*What is required:* In the reader reviews of the John le Carré biography below, what is the name of le Carré's father?

*Document section:*
The latter chapters deal mostly with details of publishing, reviews, etc. The beginning with his coming to terms with life. Beginning is more interesting.
I found myself wanting the biography of his con-man father, Ronnie, more than of the son. Ronnie puts Trump and his shady deals to shame. Ronnie would take from his son, his mother, old widows, young just-got-my-inheritance aristocrats, princes, dictators, and even his jailers. Many still loving him after they were fleeced. He would have made a classic American businessman.
( )
  kerns222 | May 25, 2018 |
This book is ridiculously long, unless you are his hugest fan, you probably won't care about half the stuff in here. But the plus side is that if you ever wanted to know every single business deal his father Ronnie ever did, you will love the first 100 or so pages!

I won this from a goodreads giveaway. ( )
  cdevine18 | Sep 17, 2017 |
I’m not a fan of spy fiction and have never read anything by Mr. le Carré, so I was prepared to be underwhelmed by this book, which I’m reading for my non-fiction group. I was VERY pleasantly surprised.

What an interesting character the subject is, and what a horrible childhood he had to endure! It’s amazing that he has functioned at such a high level for so many years. John le Carré: The Biography is also a mini-clinic on the workings of the publishing industry when it comes to the world’s top-selling writers, as Mr. le Carré certainly is. Such intrigue!

I love the way the author points out discrepancies between the way Mr. le Carré describes an event in his life and what the documentary evidence shows and/or various versions of the same story the subject has spoken or written of in the past. Then the author gives his impression of where the truth lies.

There’s lots to like in this book for just about every biography reader. ( )
  NewsieQ | Mar 6, 2017 |
If you are even remotely interested in John Le Carre, you should read this book. No question it is a masterful study of an extremely complicated man and writer. ( )

*Provided records:*
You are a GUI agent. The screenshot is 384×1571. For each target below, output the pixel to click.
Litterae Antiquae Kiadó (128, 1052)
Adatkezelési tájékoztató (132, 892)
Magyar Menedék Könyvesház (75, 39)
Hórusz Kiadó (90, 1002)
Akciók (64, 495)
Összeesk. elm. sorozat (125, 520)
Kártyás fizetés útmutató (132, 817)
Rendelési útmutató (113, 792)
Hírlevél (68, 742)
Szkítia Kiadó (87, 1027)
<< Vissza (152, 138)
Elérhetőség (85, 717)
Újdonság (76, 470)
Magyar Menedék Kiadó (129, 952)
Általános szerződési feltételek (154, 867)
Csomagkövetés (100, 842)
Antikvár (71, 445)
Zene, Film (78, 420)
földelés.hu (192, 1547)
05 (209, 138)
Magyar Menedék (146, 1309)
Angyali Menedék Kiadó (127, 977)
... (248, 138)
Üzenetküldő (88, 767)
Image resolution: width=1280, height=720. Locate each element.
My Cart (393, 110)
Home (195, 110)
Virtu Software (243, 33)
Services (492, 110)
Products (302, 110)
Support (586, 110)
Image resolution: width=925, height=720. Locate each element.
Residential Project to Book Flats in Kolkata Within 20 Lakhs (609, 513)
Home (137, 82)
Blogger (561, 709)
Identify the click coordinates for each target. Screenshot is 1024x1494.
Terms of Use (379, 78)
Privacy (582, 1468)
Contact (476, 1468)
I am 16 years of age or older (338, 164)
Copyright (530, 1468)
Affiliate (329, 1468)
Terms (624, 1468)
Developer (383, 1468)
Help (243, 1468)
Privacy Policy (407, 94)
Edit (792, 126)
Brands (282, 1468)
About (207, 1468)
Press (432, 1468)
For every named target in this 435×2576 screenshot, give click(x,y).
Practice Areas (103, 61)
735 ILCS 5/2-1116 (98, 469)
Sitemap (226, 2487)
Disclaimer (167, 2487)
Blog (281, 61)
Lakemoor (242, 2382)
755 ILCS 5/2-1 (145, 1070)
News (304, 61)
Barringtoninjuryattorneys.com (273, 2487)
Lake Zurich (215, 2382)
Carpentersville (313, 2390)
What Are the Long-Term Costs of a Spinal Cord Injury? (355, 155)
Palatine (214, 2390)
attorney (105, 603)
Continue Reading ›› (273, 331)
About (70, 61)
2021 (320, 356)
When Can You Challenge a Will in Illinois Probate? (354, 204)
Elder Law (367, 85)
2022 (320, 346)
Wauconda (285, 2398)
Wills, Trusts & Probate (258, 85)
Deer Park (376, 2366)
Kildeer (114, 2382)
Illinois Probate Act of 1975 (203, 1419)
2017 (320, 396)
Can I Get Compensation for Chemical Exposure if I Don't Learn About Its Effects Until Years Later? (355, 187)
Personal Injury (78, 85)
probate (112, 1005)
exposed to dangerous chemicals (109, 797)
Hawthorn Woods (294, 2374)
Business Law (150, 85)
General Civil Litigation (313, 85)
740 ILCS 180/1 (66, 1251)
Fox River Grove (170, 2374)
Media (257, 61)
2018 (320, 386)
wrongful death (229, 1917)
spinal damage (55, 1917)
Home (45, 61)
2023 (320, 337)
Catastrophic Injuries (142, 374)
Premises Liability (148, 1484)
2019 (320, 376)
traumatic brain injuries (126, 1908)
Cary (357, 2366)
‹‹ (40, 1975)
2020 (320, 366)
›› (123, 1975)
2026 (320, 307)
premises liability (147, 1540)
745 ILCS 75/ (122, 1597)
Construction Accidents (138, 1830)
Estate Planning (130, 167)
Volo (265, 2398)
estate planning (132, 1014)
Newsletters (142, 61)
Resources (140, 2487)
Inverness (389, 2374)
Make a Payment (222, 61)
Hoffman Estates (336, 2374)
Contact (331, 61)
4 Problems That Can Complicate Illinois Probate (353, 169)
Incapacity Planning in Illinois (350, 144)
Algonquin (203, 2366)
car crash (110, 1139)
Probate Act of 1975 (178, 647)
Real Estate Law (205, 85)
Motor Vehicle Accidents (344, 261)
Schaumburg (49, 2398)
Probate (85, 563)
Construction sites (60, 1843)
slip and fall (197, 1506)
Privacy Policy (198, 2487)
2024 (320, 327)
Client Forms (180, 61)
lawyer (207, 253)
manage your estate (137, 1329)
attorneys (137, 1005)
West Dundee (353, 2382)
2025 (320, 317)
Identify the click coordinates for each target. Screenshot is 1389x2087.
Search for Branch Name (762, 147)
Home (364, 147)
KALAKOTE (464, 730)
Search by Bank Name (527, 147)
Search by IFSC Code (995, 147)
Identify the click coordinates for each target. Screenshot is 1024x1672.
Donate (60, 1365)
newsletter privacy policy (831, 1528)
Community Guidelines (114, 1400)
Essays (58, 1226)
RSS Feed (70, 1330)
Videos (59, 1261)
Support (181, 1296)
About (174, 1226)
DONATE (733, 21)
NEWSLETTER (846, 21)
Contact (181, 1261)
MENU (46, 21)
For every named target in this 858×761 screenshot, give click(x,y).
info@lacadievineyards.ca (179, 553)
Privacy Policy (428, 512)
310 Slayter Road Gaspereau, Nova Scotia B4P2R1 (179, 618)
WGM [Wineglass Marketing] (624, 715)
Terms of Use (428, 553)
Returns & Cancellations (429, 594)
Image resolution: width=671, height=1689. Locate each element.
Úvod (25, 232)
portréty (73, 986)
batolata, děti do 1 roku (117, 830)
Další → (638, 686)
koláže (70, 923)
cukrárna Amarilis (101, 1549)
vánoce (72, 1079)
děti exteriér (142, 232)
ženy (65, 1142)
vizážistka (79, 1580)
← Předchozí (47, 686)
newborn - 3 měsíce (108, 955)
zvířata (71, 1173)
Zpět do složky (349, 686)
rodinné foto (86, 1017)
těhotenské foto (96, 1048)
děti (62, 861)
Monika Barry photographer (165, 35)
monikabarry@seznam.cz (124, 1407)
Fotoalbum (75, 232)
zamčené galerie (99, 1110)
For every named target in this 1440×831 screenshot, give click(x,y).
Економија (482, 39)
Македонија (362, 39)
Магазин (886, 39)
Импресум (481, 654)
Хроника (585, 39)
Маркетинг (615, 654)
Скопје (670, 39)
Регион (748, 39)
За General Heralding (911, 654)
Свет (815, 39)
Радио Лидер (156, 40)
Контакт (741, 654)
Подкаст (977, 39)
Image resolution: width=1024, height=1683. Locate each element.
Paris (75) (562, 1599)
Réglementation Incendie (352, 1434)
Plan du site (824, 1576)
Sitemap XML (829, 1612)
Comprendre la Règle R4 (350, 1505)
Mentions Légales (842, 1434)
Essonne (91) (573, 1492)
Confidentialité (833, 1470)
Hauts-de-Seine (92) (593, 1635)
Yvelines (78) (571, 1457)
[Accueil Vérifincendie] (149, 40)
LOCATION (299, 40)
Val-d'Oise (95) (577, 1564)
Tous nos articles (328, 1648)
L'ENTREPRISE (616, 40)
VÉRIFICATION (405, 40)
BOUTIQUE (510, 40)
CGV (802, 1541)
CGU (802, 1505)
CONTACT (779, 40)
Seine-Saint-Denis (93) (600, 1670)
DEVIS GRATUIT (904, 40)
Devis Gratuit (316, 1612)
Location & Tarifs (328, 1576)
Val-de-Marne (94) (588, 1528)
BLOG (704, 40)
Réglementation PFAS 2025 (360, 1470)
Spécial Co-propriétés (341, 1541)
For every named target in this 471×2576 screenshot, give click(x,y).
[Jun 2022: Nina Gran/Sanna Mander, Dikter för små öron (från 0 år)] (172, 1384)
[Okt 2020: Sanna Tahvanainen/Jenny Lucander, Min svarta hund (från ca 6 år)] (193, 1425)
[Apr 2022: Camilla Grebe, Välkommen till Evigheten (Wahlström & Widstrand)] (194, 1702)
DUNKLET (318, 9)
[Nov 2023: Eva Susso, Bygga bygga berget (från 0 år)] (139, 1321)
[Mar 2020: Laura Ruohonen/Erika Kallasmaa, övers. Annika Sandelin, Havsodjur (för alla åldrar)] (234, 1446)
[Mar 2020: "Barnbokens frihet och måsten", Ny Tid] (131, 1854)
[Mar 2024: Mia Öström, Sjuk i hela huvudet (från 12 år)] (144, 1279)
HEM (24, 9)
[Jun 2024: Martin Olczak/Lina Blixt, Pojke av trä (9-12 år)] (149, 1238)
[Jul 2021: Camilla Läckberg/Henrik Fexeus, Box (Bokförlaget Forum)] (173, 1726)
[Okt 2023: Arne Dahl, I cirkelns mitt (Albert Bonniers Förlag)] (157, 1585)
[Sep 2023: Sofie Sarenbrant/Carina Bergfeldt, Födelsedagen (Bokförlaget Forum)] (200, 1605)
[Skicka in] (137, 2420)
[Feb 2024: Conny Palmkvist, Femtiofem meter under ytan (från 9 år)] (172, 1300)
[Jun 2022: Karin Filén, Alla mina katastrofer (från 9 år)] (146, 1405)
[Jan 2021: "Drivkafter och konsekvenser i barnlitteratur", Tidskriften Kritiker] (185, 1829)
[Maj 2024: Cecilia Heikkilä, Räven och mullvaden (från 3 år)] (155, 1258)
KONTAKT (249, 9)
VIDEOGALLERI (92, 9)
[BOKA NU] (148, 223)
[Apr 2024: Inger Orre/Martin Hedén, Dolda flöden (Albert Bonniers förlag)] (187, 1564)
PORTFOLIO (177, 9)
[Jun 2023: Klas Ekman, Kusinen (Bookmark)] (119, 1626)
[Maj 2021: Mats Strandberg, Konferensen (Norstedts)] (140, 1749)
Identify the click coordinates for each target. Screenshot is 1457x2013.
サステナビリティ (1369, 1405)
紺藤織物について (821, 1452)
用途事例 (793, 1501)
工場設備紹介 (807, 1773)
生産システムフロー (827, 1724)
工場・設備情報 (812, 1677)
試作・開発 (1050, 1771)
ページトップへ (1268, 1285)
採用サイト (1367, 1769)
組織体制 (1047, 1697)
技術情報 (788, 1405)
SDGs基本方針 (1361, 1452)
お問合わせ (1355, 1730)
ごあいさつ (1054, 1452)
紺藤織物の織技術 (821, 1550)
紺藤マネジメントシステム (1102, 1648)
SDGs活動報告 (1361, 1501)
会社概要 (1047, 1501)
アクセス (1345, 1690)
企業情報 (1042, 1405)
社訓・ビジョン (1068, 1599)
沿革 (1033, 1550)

*Solved problem:* Ronnie